Все представленные программы построены на одном антивирусном движке и разнятся только дополнительным функционалом. Так, в состав Acronis Antivirus 2010 включено всего четыре компонента - антивирус, антифишинговый модуль, а также инструменты для обеспечения конфиденциальности пересылаемых посредством IM-месседжеров сообщений и защиты домашней сети. Начинка Internet Security Suite 2010 уже посерьёзнее и побогаче: антиспам, брандмауэр, родительский контроль и прочие вкусные плюшки типа игрового режима, экономии энергии при работе ноутбука от аккумуляторов и т.п. В комплексных решениях Backup and Security 2010 предусмотрено все то же самое, включая дополнительные механизмы шифрования данных, создания резервных копий файлов и их переноса в онлайновое хранилище объемом 5 Гб (250 гигабайт в редакции Premium).

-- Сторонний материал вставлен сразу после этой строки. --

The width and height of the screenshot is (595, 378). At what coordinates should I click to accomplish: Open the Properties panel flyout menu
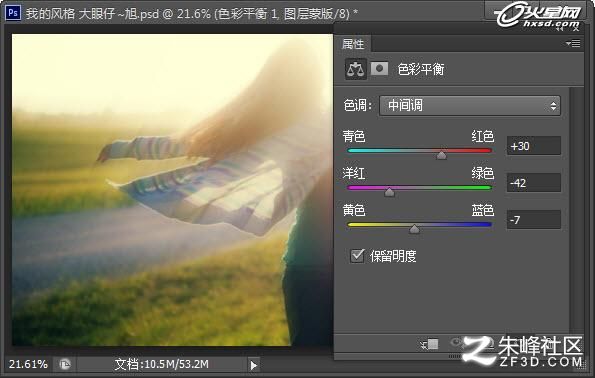pos(573,44)
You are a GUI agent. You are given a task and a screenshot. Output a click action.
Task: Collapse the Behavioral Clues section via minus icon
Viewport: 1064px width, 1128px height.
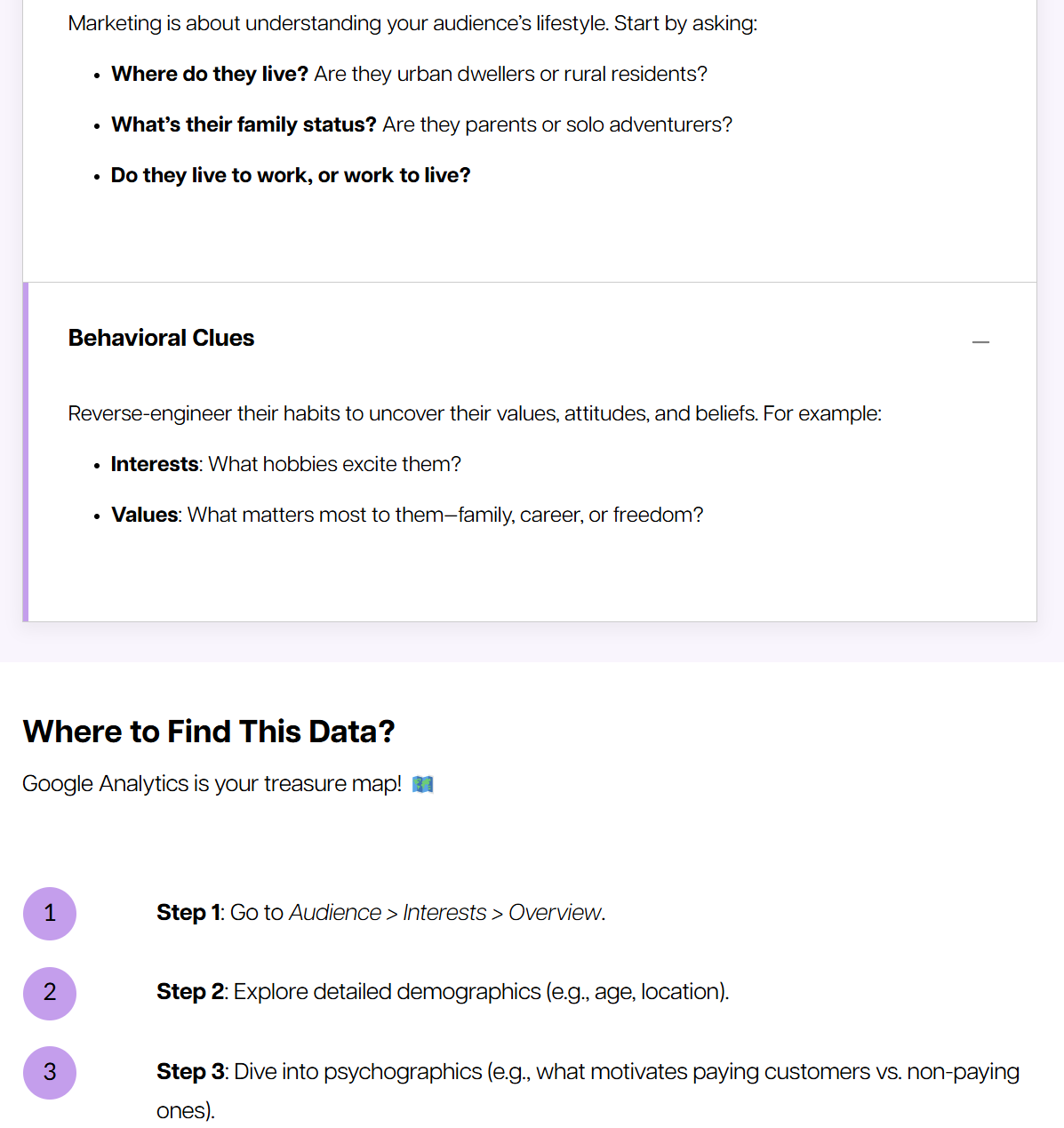[x=980, y=341]
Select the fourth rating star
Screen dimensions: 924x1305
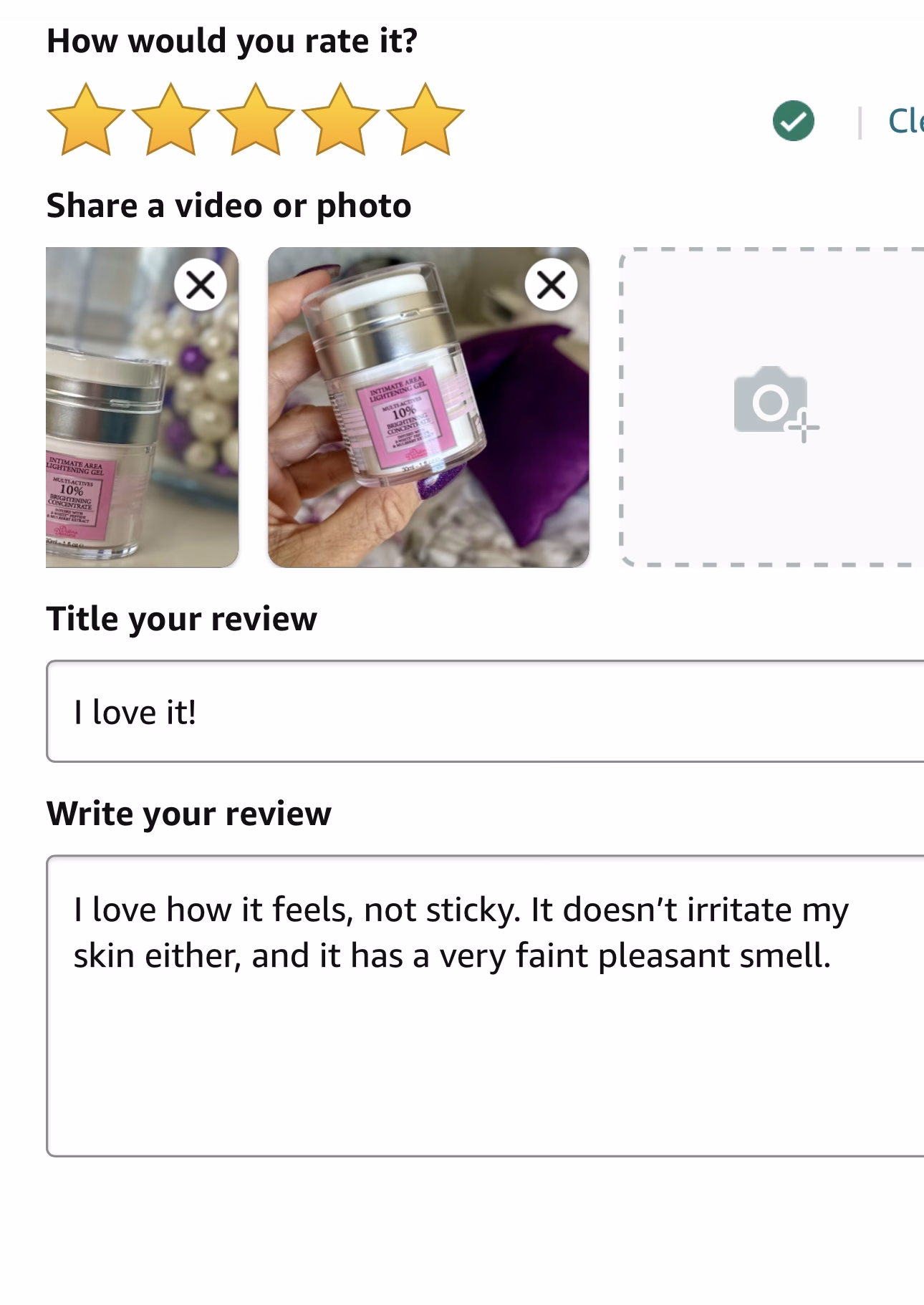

Интерфейс анонсированных "Акронисом" продуктов типичен для большинства систем обеспечения компьютерной безопасности. Разнесённые по вкладкам элементы управления, акцентирующая внимание пользователя на важных с точки зрения защиты вещах информационная панель Dashboard да модуль настроек, открывающийся в отдельном окне. Ничего инновационного - всё, повторимся, как и в антивирусных продуктах конкурентов. Просто и со вкусом.







Ничего принципиально нового нет и в лежащем в основе антивирусных программ Acronis движке, лицензированном у компании BitDefender. Этим, собственно, и объясняется разительное сходство акронисовских приложений с румынским антивирусом. Специалисты "Акрониса" только изменили логотип в интерфейсе оригинальной программы плюс внедрили компоненты для шифрования данных и создания бэкапов с возможностью последующего складирования их на сетевой диск. В компании убеждены, что симбиоз антивирусного решения и зарекомендовавших себя инструментов резервного копирования хранящейся на компьютере информации обеспечит новинке популярность на давно устаканившемся рынке. 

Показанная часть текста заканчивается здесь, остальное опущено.